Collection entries
Segment Open
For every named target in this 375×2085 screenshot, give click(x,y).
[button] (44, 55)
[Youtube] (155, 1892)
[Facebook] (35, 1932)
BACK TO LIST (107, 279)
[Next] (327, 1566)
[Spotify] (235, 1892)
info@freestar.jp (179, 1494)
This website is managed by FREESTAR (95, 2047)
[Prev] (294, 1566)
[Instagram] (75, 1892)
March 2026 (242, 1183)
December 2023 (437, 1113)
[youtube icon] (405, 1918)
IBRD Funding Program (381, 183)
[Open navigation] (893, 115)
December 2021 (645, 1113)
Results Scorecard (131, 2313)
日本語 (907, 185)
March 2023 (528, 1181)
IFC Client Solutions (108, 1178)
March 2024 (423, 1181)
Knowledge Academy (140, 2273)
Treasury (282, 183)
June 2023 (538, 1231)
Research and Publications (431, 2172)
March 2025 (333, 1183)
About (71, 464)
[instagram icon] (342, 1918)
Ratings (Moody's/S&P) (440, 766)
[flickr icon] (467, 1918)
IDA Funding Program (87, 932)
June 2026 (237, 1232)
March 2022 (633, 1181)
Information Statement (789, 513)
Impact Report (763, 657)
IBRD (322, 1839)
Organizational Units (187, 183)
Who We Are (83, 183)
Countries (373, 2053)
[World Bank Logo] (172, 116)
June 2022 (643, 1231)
Segment Closed
▶ **To do**: Return each line above precisely as written.

▶ **Response box**:
For every named target in this 375×2085 screenshot, give click(x,y).
[button] (44, 55)
[Youtube] (155, 1892)
[Facebook] (35, 1932)
BACK TO LIST (107, 279)
[Next] (327, 1566)
[Spotify] (235, 1892)
info@freestar.jp (179, 1494)
This website is managed by FREESTAR (95, 2047)
[Prev] (294, 1566)
[Instagram] (75, 1892)
March 2026 (242, 1183)
December 2023 (437, 1113)
[youtube icon] (405, 1918)
IBRD Funding Program (381, 183)
[Open navigation] (893, 115)
December 2021 (645, 1113)
Results Scorecard (131, 2313)
日本語 (907, 185)
March 2023 (528, 1181)
IFC Client Solutions (108, 1178)
March 2024 (423, 1181)
Knowledge Academy (140, 2273)
Treasury (282, 183)
June 2023 (538, 1231)
Research and Publications (431, 2172)
March 2025 (333, 1183)
About (71, 464)
[instagram icon] (342, 1918)
Ratings (Moody's/S&P) (440, 766)
[flickr icon] (467, 1918)
IDA Funding Program (87, 932)
June 2026 (237, 1232)
March 2022 (633, 1181)
Information Statement (789, 513)
Impact Report (763, 657)
IBRD (322, 1839)
Organizational Units (187, 183)
Who We Are (83, 183)
Countries (373, 2053)
[World Bank Logo] (172, 116)
June 2022 (643, 1231)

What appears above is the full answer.